[Supplied entries]

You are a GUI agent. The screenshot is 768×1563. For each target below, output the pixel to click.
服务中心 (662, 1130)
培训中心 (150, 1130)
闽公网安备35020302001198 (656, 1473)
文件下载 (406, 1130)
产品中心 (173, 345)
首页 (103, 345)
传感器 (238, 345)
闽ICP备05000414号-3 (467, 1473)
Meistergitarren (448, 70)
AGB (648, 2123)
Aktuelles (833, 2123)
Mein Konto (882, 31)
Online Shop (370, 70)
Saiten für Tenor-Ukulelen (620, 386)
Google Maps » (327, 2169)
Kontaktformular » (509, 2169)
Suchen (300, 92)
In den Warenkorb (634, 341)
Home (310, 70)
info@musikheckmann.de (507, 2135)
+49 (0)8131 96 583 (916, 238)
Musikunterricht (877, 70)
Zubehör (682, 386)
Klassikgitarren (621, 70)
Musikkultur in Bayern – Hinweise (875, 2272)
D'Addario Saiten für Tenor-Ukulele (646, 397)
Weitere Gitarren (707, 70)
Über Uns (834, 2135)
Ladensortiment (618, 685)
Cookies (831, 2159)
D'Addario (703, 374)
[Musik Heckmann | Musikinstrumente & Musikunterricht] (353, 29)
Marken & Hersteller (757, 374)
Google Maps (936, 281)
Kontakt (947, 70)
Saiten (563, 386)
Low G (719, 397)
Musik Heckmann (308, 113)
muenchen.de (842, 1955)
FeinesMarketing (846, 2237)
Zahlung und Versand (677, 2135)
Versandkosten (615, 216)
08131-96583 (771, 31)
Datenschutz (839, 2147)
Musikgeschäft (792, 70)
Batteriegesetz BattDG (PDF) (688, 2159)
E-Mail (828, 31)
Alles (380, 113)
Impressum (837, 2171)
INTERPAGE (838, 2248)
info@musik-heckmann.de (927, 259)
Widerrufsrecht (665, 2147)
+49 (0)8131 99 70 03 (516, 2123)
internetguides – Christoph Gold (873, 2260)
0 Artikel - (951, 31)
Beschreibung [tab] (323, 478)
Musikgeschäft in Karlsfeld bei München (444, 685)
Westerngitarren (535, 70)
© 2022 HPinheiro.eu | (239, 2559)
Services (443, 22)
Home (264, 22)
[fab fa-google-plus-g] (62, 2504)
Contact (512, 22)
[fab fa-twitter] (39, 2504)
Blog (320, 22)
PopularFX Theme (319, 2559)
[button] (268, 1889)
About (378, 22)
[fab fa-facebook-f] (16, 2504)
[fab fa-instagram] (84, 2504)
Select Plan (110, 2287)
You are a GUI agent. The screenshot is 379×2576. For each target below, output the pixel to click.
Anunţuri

[/Supplied entries]

The problem: After reading through the records, retype all of them exactly.

Reply:
You are a GUI agent. The screenshot is 768×1563. For each target below, output the pixel to click.
服务中心 (662, 1130)
培训中心 (150, 1130)
闽公网安备35020302001198 (656, 1473)
文件下载 (406, 1130)
产品中心 (173, 345)
首页 (103, 345)
传感器 (238, 345)
闽ICP备05000414号-3 (467, 1473)
Meistergitarren (448, 70)
AGB (648, 2123)
Aktuelles (833, 2123)
Mein Konto (882, 31)
Online Shop (370, 70)
Saiten für Tenor-Ukulelen (620, 386)
Google Maps » (327, 2169)
Kontaktformular » (509, 2169)
Suchen (300, 92)
In den Warenkorb (634, 341)
Home (310, 70)
info@musikheckmann.de (507, 2135)
+49 (0)8131 96 583 (916, 238)
Musikunterricht (877, 70)
Zubehör (682, 386)
Klassikgitarren (621, 70)
Musikkultur in Bayern – Hinweise (875, 2272)
D'Addario Saiten für Tenor-Ukulele (646, 397)
Weitere Gitarren (707, 70)
Über Uns (834, 2135)
Ladensortiment (618, 685)
Cookies (831, 2159)
D'Addario (703, 374)
[Musik Heckmann | Musikinstrumente & Musikunterricht] (353, 29)
Marken & Hersteller (757, 374)
Google Maps (936, 281)
Kontakt (947, 70)
Saiten (563, 386)
Low G (719, 397)
Musik Heckmann (308, 113)
muenchen.de (842, 1955)
FeinesMarketing (846, 2237)
Zahlung und Versand (677, 2135)
Versandkosten (615, 216)
08131-96583 (771, 31)
Datenschutz (839, 2147)
Musikgeschäft (792, 70)
Batteriegesetz BattDG (PDF) (688, 2159)
E-Mail (828, 31)
Alles (380, 113)
Impressum (837, 2171)
INTERPAGE (838, 2248)
info@musik-heckmann.de (927, 259)
Widerrufsrecht (665, 2147)
+49 (0)8131 99 70 03 (516, 2123)
internetguides – Christoph Gold (873, 2260)
0 Artikel - (951, 31)
Beschreibung [tab] (323, 478)
Musikgeschäft in Karlsfeld bei München (444, 685)
Westerngitarren (535, 70)
© 2022 HPinheiro.eu | (239, 2559)
Services (443, 22)
Home (264, 22)
[fab fa-google-plus-g] (62, 2504)
Contact (512, 22)
[fab fa-twitter] (39, 2504)
Blog (320, 22)
PopularFX Theme (319, 2559)
[button] (268, 1889)
About (378, 22)
[fab fa-facebook-f] (16, 2504)
[fab fa-instagram] (84, 2504)
Select Plan (110, 2287)
You are a GUI agent. The screenshot is 379×2576. For each target below, output the pixel to click.
Anunţuri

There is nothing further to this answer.